Recently other non-peptide NOP agonists have been identified including SCH-221510 and Compound 6d. In the present study the in vitro pharmacological profile of these molecules has been investigated in comparison with that of the Roche compound Ro 65-6570. Calcium mobilization experiments were performed with CHO cells co-expressing chimeric G proteins and human recombinant NOP receptors. Bioassay experiments were performed with electrically stimulated tissues (mouse and rat vas deferens) expressing native animal NOP receptors.

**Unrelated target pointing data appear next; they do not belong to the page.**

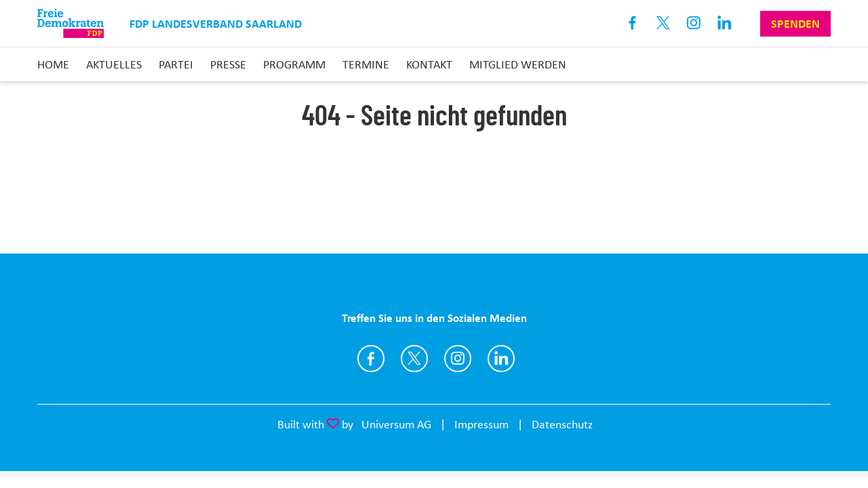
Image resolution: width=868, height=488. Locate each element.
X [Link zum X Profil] (663, 23)
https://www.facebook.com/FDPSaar (371, 359)
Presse (228, 64)
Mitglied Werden (517, 64)
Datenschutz (562, 424)
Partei (176, 64)
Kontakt (429, 64)
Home (53, 64)
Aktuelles (114, 64)
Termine (366, 64)
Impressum (481, 424)
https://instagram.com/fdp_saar (458, 359)
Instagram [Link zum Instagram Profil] (694, 23)
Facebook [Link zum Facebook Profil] (633, 23)
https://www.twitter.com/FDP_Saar (414, 359)
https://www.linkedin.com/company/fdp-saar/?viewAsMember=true (501, 359)
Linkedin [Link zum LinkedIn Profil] (724, 23)
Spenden (795, 24)
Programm (294, 64)
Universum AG (396, 424)
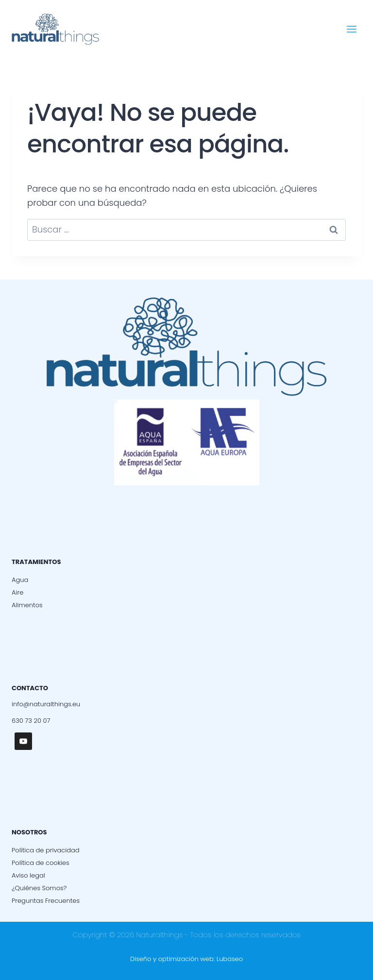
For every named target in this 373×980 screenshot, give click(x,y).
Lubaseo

In calcium mobilization studies N/OFQ displayed high potency (pEC50 9.30) and maximal effects (approximated 200% over the basal levels). Non-peptide agonists mimicked the stimulatory effect of the peptide showing similar maximal effects but lower potency (20-50 fold). In the mouse vas deferens N/OFQ inhibited the electrically induced twitch response with a pEC50 of 7.55 and an Emax of -68%. The non-peptide agonists mimicked the effects of N/OFQ with lower potency (5-50 fold) but higher maximal effects. The effects of N/OFQ were sensitive to the NOP selective antagonist J-113397 (pA2 7.88) and no longer evident in tissues taken from NOP knockout mice (NOP(-/-)). In contrast, the actions of non-peptide agonists were resistant to J-113397 and unchanged in NOP(-/-) tissues. In the rat vas deferens N/OFQ inhibited the electrically induced twitch response with a pEC50 of 7.25 and an Emax of -80%. Ro 65-6570 and SCH-221510 mimicked the peptide action with similar maximal effects and similar or reduced potency, respectively. Compound 6d was inactive in the nanomolar range of concentrations while it increased the electrically induced twitch at micromolar concentrations. The inhibitory effect of N/OFQ was antagonized by J-113397 with a pA2 of 7.73. J-113397 displaced to the right the concentration response curve to SCH-221510 and significantly reduced the maximal effects of Ro 65-6570.

Collectively these results confirmed the NOP agonist properties of Ro 65-6570, SCH-221510 and Compound 6d. However the NOP selectivity of these compounds appears to be lower than that of the natural peptide, particularly in the mouse. Thus, caution should be adopted in interpreting the in vivo actions of these molecules and receptor antagonist and/or knockout studies should always be performed to demonstrate the involvement of the NOP receptor in their in vivo effects.